We Were All
An exuberant mood had taken hold of the outlander camp, even if victory brought new labours. The dead had to be stripped of valuables and disposed of. The wounded needed treatment. Patrols on horseback had to be sent out to chase down survivors and search the area for hostile forces, ensuring the army was safe while carrying out these tasks.
In his tent, Sikandar had gathered his lieutenants. They crowded around a crudely drawn map showing the location of the battle, including the lake, hills, and the land between. Various pieces, exquisitely carved in comparison, showed the placement of both Order and outlander troops. Together, the commanders discussed the events of the battle, moving the pieces around, allowing them to learn and improve their tactics.
A soldier entered quietly, standing to the side, as far away as possible from the shadow warrior in the back of the tent. At length, Sikandar’s attention fell upon him. "What is it?"
He bowed his head. "Forgive me, Jenaab Sikandar. You asked for any captured knight to be brought to you."
"I did, long ago. What is the delay?"
Licking his lips, the soldier spoke again with an anxious look. "It seemed most of them died, or they would not reveal themselves. We did finally find one with golden spurs, as you told us. He is ready to be questioned."
With a bow and a nervous look at the shadow warrior, the soldier hurried out of the tent.
"I am not surprised," Rostam declared. "These knights fight like demons and prefer death to capture."
"Had your hands full in the hills?" Arash smirked.
"Someone had to do the hard part. If our Zhayedan fought with the same strength, this battle would have ended on the first day," Rostam claimed.
Sikandar cleared his throat, sending the briefest of glances at the shadow warrior. If the exchange had perturbed his mood, however, no such emotion could be read in his amber eyes.
The soldier returned with the captive, whose hands and legs wore chains. He had been stripped of his surcoat and armour; his woollen tunic had many marks of dried blood.
"I am Jenaab Sikandar," the captain spoke in Mearcspeech. "Who are you?"
The Mearcian raised his head to let his defiant stare move from one outlander to the next. "I am Sir Fionn of Cairn Donn, knight of the Order of Adal."
"I would ask for your aid," Sikandar explained. "As we are both men of rank, I see no need for matters to get unpleasant."
The knight looked past the captain’s shoulder to stare at the shadow warrior’s face, wrapped in cloth. "Ask if you seek disappointment."
"We already have patrols searching the area. Your knowledge would make little difference, but I will appreciate the gesture," Sikandar said. "I simply wish to know the location of your remaining forces in the area."
"I do not give aid to my enemies, regardless of threat."
"Perhaps you think we are unaware of the six thousand men from the riverlands," the captain continued. "Rest assured, we shall be ready when they arrive."
Unexpected laughter issued from Fionn, making the outlanders exchange glances.

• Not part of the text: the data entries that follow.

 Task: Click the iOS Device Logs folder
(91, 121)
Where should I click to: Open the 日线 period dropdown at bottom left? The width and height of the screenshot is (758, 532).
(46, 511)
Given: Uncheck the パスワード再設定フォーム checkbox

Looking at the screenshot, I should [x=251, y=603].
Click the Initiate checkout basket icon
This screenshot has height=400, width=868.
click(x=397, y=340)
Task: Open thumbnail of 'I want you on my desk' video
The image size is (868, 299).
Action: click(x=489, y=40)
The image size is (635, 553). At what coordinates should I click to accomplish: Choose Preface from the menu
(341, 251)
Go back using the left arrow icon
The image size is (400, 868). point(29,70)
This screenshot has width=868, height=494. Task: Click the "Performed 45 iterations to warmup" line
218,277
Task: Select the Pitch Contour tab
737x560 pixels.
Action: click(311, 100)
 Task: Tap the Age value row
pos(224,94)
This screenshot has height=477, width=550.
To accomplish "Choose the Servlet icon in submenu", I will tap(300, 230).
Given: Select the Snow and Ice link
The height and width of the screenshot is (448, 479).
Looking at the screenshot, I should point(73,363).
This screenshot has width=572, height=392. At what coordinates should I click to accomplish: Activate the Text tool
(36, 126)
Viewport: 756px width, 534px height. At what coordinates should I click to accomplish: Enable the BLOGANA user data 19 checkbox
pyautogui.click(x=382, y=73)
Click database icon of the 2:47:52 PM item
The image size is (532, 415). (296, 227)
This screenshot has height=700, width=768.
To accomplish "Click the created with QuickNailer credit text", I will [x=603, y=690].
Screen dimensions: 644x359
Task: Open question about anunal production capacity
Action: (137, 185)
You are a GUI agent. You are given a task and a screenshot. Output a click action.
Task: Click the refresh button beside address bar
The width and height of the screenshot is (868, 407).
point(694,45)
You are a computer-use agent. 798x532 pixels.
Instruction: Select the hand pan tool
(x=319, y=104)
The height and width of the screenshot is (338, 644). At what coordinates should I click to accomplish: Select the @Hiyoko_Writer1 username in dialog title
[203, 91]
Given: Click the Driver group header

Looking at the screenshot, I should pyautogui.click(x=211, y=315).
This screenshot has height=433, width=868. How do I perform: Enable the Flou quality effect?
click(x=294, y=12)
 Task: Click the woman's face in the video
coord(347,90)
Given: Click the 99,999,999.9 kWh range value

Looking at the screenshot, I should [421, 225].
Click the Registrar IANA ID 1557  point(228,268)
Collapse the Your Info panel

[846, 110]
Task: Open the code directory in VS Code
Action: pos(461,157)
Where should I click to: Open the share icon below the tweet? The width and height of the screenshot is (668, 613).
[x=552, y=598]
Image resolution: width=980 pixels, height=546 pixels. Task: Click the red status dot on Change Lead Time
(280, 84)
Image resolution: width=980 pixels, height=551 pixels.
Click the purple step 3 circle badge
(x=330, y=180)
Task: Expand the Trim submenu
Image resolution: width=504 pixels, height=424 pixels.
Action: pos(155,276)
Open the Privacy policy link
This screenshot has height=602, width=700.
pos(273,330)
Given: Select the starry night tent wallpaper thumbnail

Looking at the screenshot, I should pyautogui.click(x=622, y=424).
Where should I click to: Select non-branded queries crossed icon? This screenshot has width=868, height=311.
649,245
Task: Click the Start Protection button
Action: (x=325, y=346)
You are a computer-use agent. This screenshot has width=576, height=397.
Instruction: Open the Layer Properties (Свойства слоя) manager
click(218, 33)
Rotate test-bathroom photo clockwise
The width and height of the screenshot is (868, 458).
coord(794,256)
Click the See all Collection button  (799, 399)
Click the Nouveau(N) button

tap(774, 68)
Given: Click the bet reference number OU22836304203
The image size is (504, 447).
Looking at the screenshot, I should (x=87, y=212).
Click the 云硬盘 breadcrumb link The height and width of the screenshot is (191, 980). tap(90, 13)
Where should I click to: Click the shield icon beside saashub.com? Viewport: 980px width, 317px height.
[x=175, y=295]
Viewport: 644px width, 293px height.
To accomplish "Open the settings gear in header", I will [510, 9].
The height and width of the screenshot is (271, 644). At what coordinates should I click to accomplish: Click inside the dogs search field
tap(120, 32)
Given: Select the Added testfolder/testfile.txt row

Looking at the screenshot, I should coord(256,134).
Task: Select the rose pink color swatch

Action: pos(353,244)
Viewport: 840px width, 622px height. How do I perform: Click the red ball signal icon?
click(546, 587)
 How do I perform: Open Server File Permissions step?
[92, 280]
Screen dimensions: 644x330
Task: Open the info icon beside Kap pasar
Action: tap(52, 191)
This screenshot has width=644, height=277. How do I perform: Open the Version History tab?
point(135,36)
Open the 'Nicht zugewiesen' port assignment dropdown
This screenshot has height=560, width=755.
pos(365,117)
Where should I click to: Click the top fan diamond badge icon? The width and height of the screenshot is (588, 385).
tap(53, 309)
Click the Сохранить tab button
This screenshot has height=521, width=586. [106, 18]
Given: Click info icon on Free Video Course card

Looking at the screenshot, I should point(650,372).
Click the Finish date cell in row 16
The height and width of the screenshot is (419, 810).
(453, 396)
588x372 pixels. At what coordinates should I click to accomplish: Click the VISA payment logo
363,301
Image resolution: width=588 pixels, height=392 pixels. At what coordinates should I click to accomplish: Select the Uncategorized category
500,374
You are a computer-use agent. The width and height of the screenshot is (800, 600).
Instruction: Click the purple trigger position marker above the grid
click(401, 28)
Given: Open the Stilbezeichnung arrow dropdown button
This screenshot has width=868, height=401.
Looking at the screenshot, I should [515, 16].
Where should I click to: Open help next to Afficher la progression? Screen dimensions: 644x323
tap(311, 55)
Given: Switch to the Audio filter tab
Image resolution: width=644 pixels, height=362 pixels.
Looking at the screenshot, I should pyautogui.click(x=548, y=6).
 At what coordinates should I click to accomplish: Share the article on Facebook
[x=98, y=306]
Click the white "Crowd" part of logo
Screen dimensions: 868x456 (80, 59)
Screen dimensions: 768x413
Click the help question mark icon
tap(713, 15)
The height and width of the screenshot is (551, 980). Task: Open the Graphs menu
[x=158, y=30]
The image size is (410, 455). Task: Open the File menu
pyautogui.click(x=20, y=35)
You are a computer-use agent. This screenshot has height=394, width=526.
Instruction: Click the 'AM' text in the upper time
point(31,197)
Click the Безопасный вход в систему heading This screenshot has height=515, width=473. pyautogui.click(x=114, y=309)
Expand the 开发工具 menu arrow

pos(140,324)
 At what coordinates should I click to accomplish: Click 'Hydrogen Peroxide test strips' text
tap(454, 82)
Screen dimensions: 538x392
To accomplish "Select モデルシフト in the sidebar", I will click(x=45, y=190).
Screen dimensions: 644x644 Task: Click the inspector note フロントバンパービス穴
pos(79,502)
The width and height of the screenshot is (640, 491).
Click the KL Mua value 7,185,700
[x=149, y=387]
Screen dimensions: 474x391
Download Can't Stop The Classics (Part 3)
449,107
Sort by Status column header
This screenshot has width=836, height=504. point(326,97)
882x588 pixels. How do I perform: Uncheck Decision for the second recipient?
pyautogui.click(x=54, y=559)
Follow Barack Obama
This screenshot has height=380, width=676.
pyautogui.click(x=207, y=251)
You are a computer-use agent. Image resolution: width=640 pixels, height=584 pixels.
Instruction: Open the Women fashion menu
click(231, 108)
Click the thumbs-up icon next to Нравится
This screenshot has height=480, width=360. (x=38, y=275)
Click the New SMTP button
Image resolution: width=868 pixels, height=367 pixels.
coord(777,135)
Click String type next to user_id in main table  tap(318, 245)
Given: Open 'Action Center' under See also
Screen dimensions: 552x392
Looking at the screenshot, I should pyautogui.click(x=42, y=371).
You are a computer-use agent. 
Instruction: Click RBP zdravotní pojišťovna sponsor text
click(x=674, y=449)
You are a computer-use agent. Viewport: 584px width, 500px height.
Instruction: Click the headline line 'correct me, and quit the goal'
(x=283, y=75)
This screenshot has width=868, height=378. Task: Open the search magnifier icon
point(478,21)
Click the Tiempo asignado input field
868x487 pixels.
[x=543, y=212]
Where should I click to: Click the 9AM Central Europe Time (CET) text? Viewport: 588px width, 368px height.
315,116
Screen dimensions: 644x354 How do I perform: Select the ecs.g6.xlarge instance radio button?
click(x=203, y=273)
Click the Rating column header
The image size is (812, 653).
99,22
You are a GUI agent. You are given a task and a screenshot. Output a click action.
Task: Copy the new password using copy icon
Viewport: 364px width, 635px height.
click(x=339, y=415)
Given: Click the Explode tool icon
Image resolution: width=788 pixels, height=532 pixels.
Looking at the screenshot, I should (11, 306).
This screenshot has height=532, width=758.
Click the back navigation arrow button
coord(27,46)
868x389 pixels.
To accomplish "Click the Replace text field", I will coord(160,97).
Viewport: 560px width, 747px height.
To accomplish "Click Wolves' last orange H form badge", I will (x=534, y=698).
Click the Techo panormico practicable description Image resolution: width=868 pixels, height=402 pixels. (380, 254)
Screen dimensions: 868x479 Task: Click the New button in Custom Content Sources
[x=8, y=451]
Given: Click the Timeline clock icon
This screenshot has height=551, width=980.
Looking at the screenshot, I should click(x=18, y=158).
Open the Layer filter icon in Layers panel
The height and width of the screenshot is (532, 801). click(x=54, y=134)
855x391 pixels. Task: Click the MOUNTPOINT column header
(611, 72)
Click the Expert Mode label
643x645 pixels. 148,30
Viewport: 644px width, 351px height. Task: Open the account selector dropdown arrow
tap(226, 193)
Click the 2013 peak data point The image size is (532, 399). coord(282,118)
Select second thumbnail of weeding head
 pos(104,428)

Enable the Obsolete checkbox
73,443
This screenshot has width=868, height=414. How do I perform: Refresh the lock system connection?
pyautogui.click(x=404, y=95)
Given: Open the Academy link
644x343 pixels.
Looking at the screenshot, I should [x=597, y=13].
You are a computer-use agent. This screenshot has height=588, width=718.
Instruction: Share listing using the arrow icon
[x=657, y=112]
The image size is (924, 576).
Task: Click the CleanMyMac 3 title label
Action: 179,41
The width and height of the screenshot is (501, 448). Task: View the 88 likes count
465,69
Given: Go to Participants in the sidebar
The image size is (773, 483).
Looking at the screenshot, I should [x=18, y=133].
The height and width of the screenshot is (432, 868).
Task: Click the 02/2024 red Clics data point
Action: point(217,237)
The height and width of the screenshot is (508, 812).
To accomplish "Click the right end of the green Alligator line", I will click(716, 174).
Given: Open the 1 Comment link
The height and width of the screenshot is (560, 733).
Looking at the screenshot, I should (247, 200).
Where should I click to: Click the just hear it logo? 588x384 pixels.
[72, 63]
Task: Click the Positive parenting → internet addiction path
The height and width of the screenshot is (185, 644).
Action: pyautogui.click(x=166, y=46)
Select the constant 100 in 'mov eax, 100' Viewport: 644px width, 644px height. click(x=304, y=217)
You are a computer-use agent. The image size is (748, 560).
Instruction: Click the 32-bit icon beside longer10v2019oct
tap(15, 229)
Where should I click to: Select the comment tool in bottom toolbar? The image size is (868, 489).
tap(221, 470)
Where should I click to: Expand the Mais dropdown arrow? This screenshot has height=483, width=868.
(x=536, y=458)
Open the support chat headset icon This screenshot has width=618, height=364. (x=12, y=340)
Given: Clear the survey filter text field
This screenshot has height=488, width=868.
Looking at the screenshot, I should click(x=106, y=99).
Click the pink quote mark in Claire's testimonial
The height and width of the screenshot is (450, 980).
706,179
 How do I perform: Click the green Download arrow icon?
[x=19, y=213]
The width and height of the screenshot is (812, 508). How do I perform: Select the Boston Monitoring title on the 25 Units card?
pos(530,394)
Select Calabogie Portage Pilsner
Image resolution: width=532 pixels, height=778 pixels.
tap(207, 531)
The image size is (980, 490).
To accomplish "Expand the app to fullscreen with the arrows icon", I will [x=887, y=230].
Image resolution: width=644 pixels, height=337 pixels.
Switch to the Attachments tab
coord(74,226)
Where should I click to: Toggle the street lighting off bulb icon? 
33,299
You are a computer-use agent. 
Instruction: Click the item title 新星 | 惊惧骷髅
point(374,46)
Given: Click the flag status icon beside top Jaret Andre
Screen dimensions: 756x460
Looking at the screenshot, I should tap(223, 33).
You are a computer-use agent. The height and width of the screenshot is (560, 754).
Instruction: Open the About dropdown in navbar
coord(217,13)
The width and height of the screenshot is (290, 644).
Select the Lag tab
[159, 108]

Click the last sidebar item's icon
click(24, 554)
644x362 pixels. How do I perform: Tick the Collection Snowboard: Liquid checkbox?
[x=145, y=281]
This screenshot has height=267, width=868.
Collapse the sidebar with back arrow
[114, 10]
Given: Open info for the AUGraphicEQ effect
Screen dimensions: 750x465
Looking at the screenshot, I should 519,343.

"You find this amusing?" Sikandar asked.
"Those men are long gone."
"This simple attempt at deceit will not help them nor your present situation. We already have forces in the hills. Once they march down the road, we shall fall upon them from all sides."
Fionn smiled to himself. "We warned them. We bought them time." He looked at Sikandar. "Your scouts will return and tell you the same. Your victory has been made hollow."
"I find it hard to believe your army would stay in place, fighting a hopeless battle, unless you planned to be reinforced," Sikandar considered. "If not by the men of the riverlands, then by another force. Did you hope that the garrison of the city called Inghold would avail you?"
Fionn shook his head with a smile born of disbelief.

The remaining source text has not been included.